I think you might have missed something in finance 101? Debt is cheaper than equity. Using equity to finance acquisitions and growth is a very risky proposition. You probably don't mind now because that $2.8MM loss last quarter is only a loss of .27 a share while the $1,6MM loss in the quarter a year ago was only .24 per share (so loss increased, but share count went up 60% how is that?). I would not have a problem if they were acquiring businesses that are accretive to earnings, but are they? It looks to me like the restaurants essentially break even at the store level, how do you ever spread the overhead enough with virtually zero operating profits?
The simple fact is most of these small companies that acquire with equity do it because they do not have access to other forms of capital. When I look at the share count over the last couple of years I see big growth in shares, and still no earnings. The earnings may be down the road, but the point is that they are paying an extremely high price for those future earnings. You have to think about it, if they make an acquisition for $3M and it is debt the most they can lose on the transaction (not in operations) is $3M, but if you pay with equity and give them say 1.25M shares and the company ends up being worthless you didn't just lose $3M, but you lost all of the future earnings that those 1.25M shares are entitled to.
I am not a bear on this stock and I am not a short seller. I have had my eye on this stock for a while now because I think it is an interesting situation. I am not a fan of this acquisition through equity though.
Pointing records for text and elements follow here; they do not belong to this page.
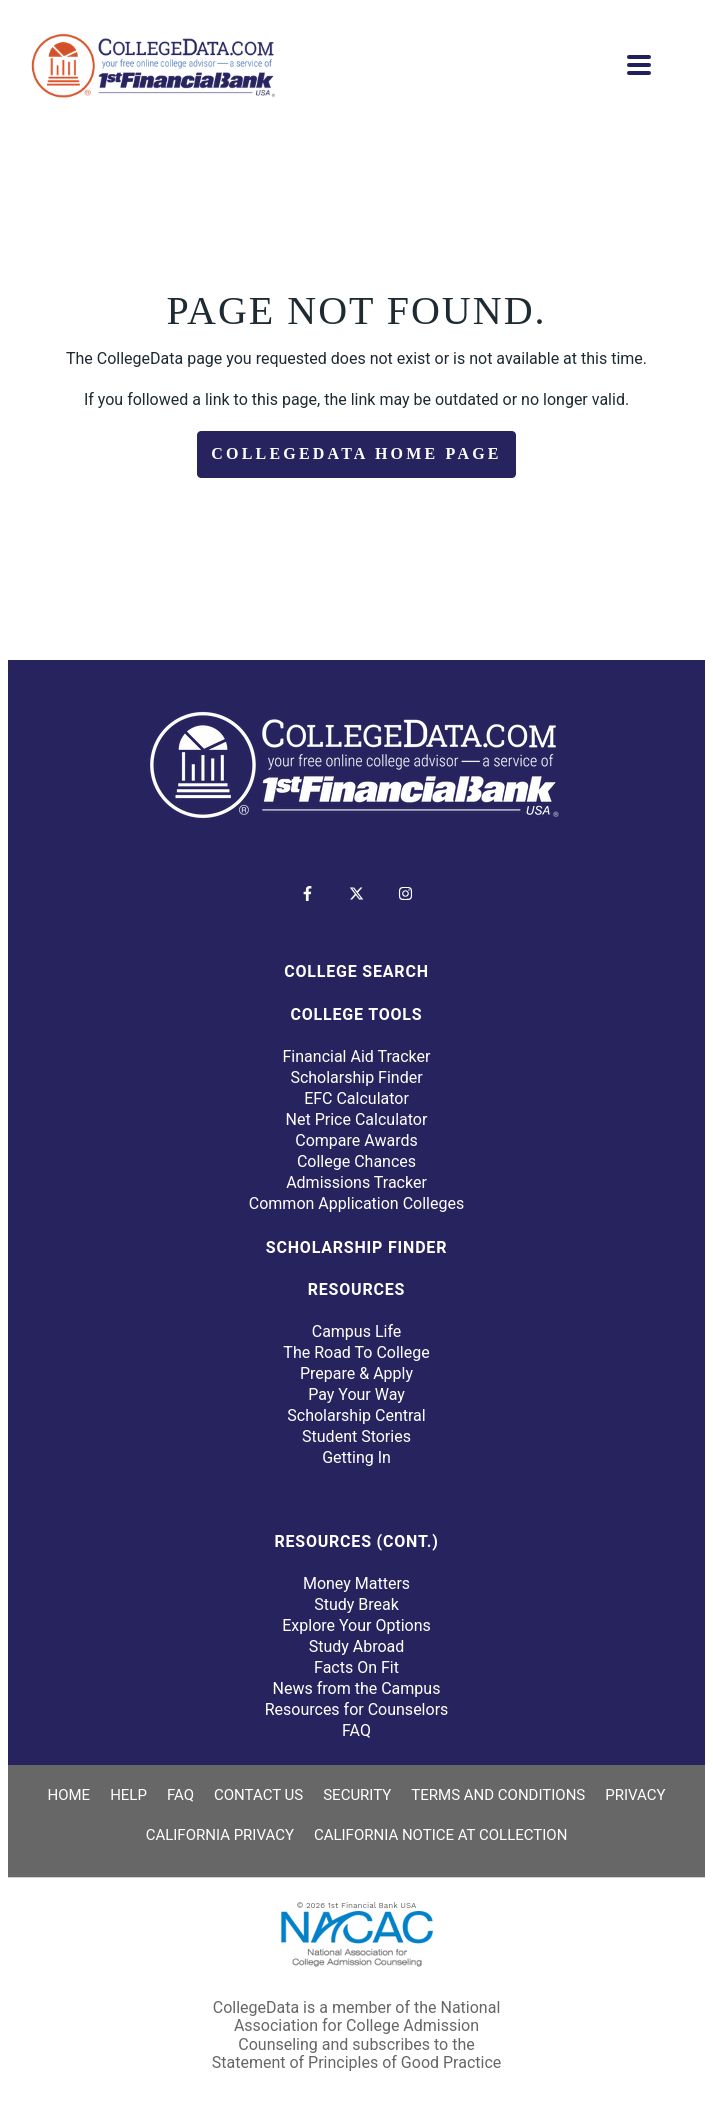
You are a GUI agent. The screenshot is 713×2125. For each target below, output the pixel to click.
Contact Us (258, 1795)
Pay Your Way (356, 1394)
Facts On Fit (356, 1667)
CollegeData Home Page (356, 453)
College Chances (356, 1161)
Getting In (356, 1457)
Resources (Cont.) (356, 1541)
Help (128, 1795)
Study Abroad (357, 1646)
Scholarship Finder (356, 1077)
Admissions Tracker (356, 1182)
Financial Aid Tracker (357, 1056)
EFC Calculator (356, 1098)
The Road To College (356, 1352)
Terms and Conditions (498, 1795)
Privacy (635, 1795)
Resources (356, 1289)
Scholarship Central (356, 1415)
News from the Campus (357, 1688)
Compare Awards (356, 1140)
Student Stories (356, 1436)
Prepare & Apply (356, 1373)
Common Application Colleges (356, 1203)
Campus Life (357, 1331)
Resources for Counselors (357, 1709)
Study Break (356, 1604)
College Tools (357, 1014)
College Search (356, 971)
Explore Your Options (356, 1625)
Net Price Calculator (357, 1119)
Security (357, 1795)
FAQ (356, 1730)
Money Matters (356, 1583)
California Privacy (220, 1835)
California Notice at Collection (440, 1835)
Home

A discounted cash flow model is very simple to calculate, and very complex to get 100% correct (might be impossible), but the two things that are most important is 1. Knowing what its current earnings capacity are and 2. what is a reasonable growth rate to apply to cash flow over the next few years and then also into perpetuity. You don't have to know exactly, you can do a weighted average with like "best case" weighted 10%, "worst case" weighted 20% (I like to be conservative), "average case" 30%, and "Anticipated" 40% this should build in some margin for error. Then you have to choose a discount rate, for a stock like this I would use a very high discount rate, like 10% or something due to the speculative nature of the stock. The problem is I would have no clue what to plug into for 1 and 2? What is best case 5 years from now? $20M in revenue and $5M in cash flow, more? Less? Worst case is easy, its $0 and I would probably give that about a 40% chance (my total BS guess) of happening to this stock at this moment.